= Beginning of Section =

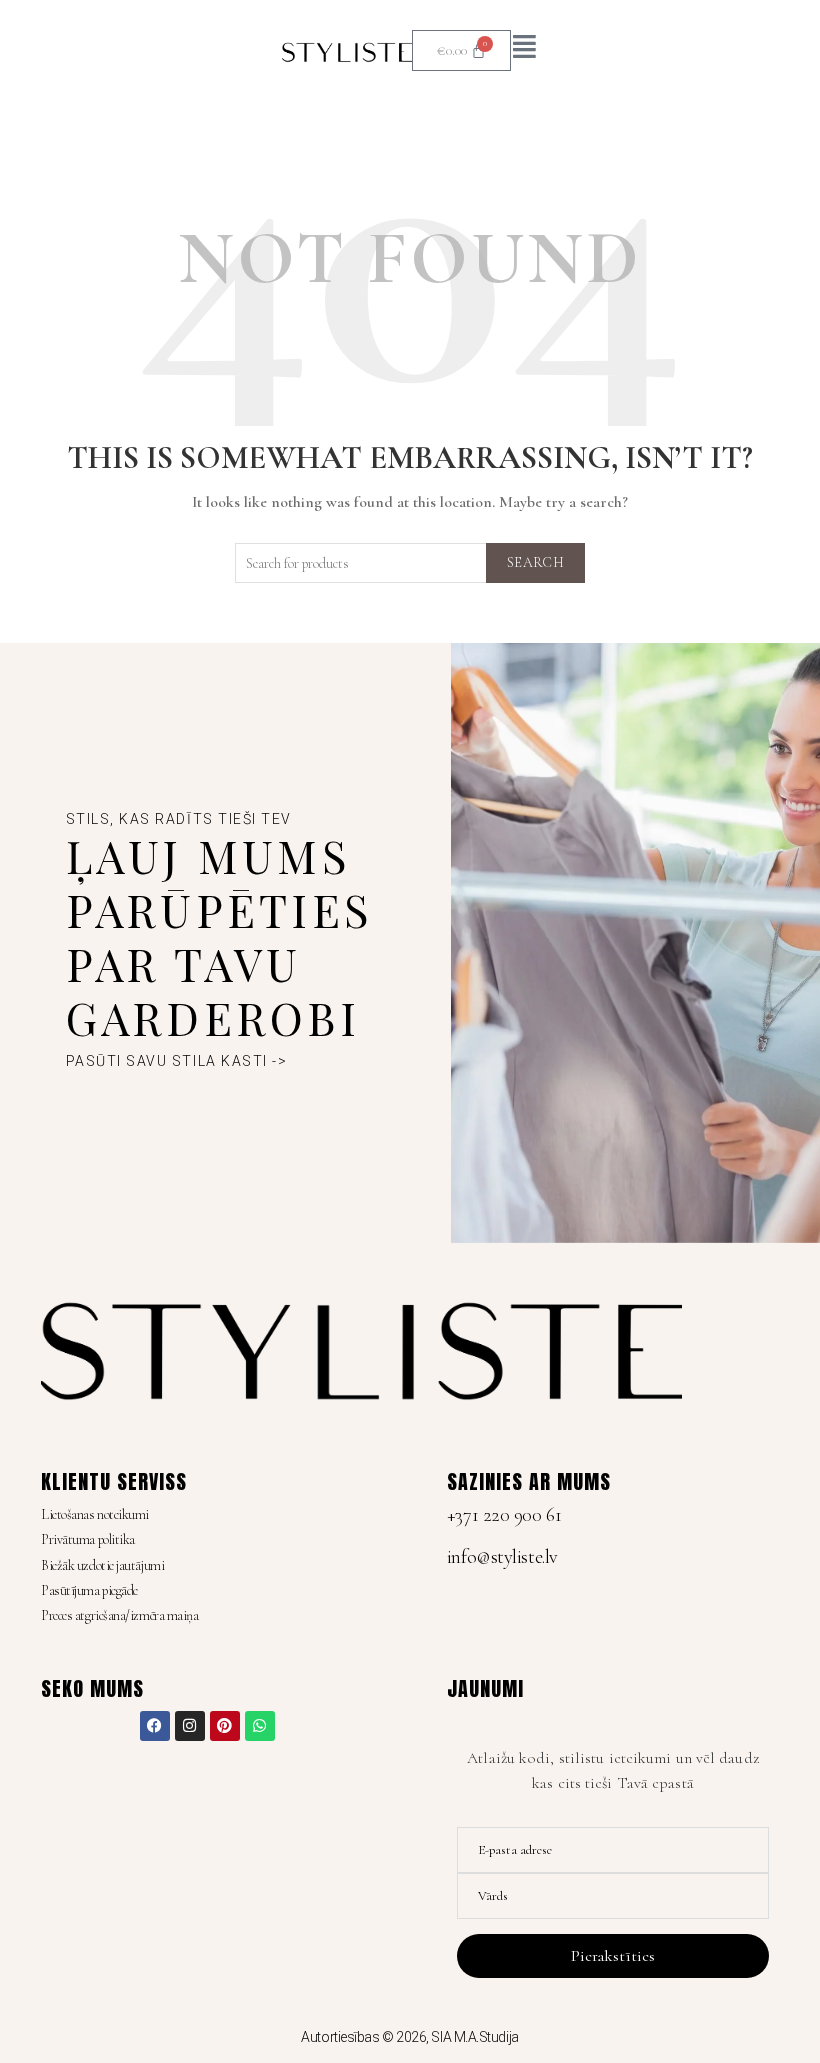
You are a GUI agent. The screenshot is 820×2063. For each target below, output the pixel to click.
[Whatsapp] (260, 1726)
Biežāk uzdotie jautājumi (102, 1565)
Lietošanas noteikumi (95, 1514)
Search (535, 562)
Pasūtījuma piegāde (89, 1590)
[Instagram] (190, 1726)
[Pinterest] (225, 1726)
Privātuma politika (88, 1539)
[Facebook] (155, 1726)
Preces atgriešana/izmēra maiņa (120, 1615)
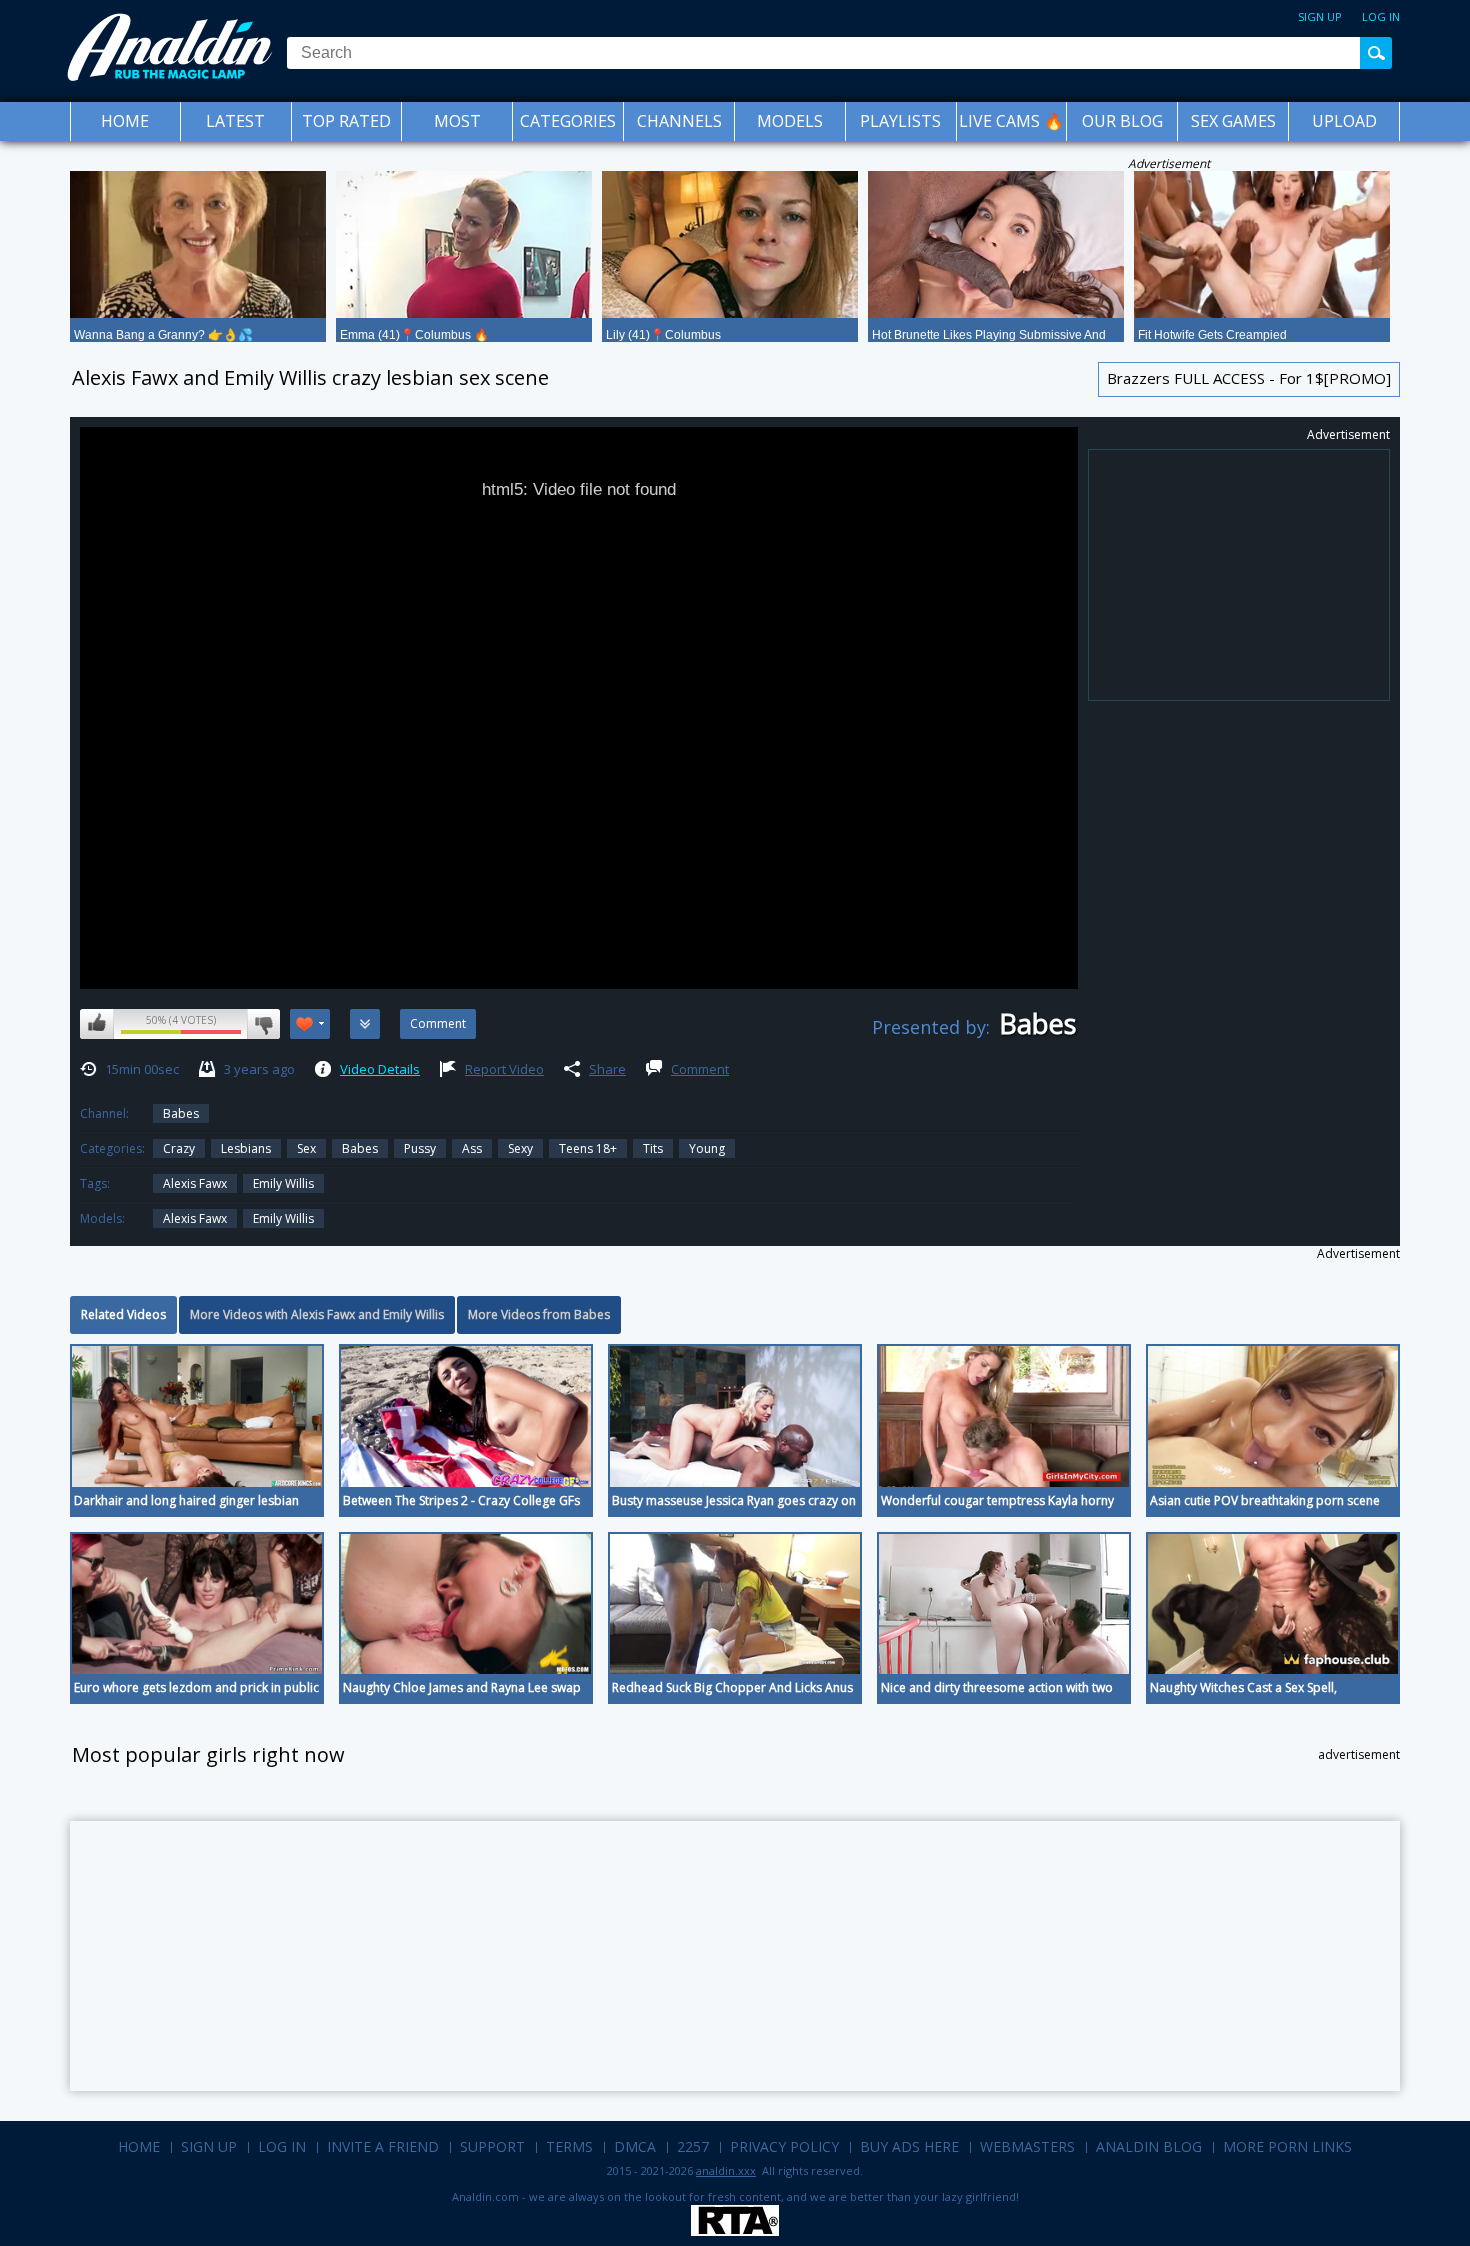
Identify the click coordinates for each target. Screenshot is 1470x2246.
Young (707, 1148)
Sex (306, 1148)
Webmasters (1027, 2146)
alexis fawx (195, 1183)
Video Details (380, 1069)
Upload (1344, 121)
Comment (700, 1069)
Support (492, 2146)
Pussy (420, 1148)
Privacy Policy (784, 2146)
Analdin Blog (1149, 2146)
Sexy (520, 1148)
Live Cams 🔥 (1011, 121)
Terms (569, 2146)
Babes (181, 1113)
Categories (568, 121)
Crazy (179, 1148)
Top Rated (346, 121)
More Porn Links (1287, 2146)
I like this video (97, 1024)
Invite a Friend (383, 2146)
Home (125, 121)
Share (607, 1069)
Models (790, 121)
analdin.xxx (726, 2170)
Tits (653, 1148)
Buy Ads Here (909, 2146)
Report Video (504, 1069)
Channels (679, 121)
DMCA (635, 2146)
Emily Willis (283, 1183)
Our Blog (1122, 121)
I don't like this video (263, 1024)
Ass (472, 1148)
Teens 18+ (588, 1148)
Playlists (900, 121)
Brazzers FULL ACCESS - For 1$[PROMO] (1249, 378)
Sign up (1320, 16)
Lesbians (246, 1148)
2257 (693, 2146)
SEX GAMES (1233, 121)
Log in (1381, 16)
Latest (235, 121)
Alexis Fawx (195, 1218)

= End of Section =

**What you need to do**. Only the text of the records belongs in your answer, copied exactly as it appears above.

**Response to the exercise**.
You are a GUI agent. The screenshot is 820×2063. For each target below, output the pixel to click.
[Whatsapp] (260, 1726)
Biežāk uzdotie jautājumi (102, 1565)
Lietošanas noteikumi (95, 1514)
Search (535, 562)
Pasūtījuma piegāde (89, 1590)
[Instagram] (190, 1726)
[Pinterest] (225, 1726)
Privātuma politika (88, 1539)
[Facebook] (155, 1726)
Preces atgriešana/izmēra maiņa (120, 1615)
Identify the click coordinates for each target. Screenshot is 1470x2246.
Young (707, 1148)
Sex (306, 1148)
Webmasters (1027, 2146)
alexis fawx (195, 1183)
Video Details (380, 1069)
Upload (1344, 121)
Comment (700, 1069)
Support (492, 2146)
Pussy (420, 1148)
Privacy Policy (784, 2146)
Analdin Blog (1149, 2146)
Sexy (520, 1148)
Live Cams 🔥 (1011, 121)
Terms (569, 2146)
Babes (181, 1113)
Categories (568, 121)
Crazy (179, 1148)
Top Rated (346, 121)
More Porn Links (1287, 2146)
I like this video (97, 1024)
Invite a Friend (383, 2146)
Home (125, 121)
Share (607, 1069)
Models (790, 121)
analdin.xxx (726, 2170)
Tits (653, 1148)
Buy Ads Here (909, 2146)
Report Video (504, 1069)
Channels (679, 121)
DMCA (635, 2146)
Emily Willis (283, 1183)
Our Blog (1122, 121)
I don't like this video (263, 1024)
Ass (472, 1148)
Teens 18+ (588, 1148)
Playlists (900, 121)
Brazzers FULL ACCESS - For 1$[PROMO] (1249, 378)
Sign up (1320, 16)
Lesbians (246, 1148)
2257 (693, 2146)
SEX GAMES (1233, 121)
Log in (1381, 16)
Latest (235, 121)
Alexis Fawx (195, 1218)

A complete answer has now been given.